**Material to process**

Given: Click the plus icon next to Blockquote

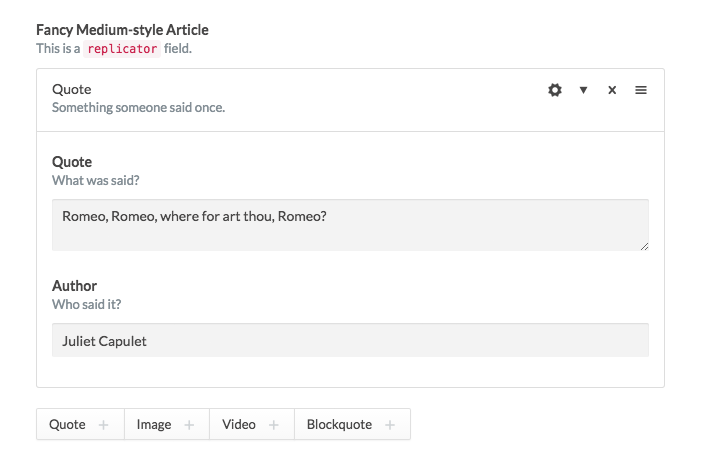Looking at the screenshot, I should pyautogui.click(x=390, y=425).
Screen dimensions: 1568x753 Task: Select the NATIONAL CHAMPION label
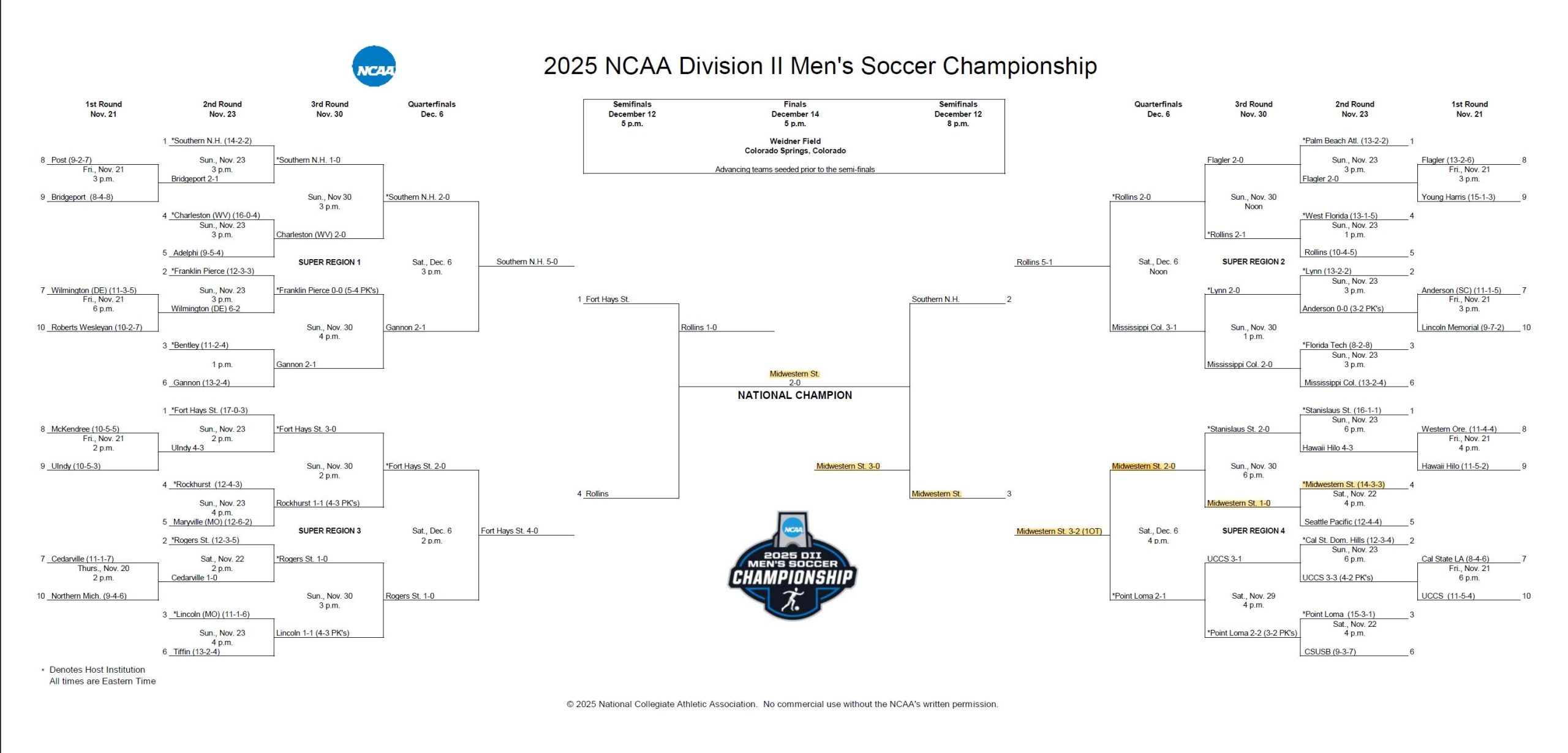pos(794,395)
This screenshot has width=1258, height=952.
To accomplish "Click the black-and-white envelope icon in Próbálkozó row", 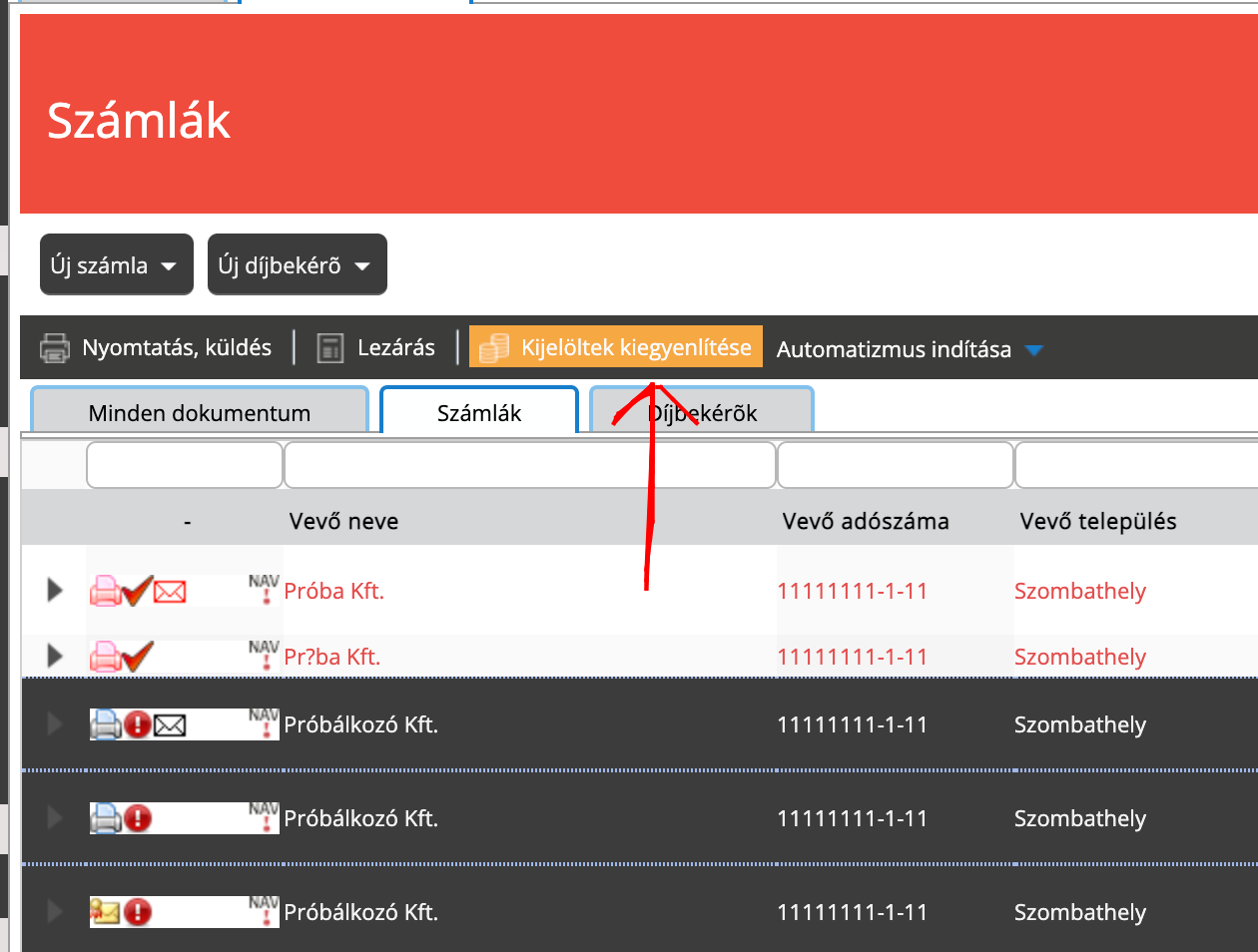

**Work to be completed**
Write the entries above out again exactly, omitting each image.

**Solution**
Given: Click the plus icon next to Blockquote

Looking at the screenshot, I should pyautogui.click(x=390, y=425).
Screen dimensions: 1568x753 Task: Select the NATIONAL CHAMPION label
pos(794,395)
This screenshot has width=1258, height=952.
To accomplish "Click the black-and-white envelope icon in Próbálkozó row", 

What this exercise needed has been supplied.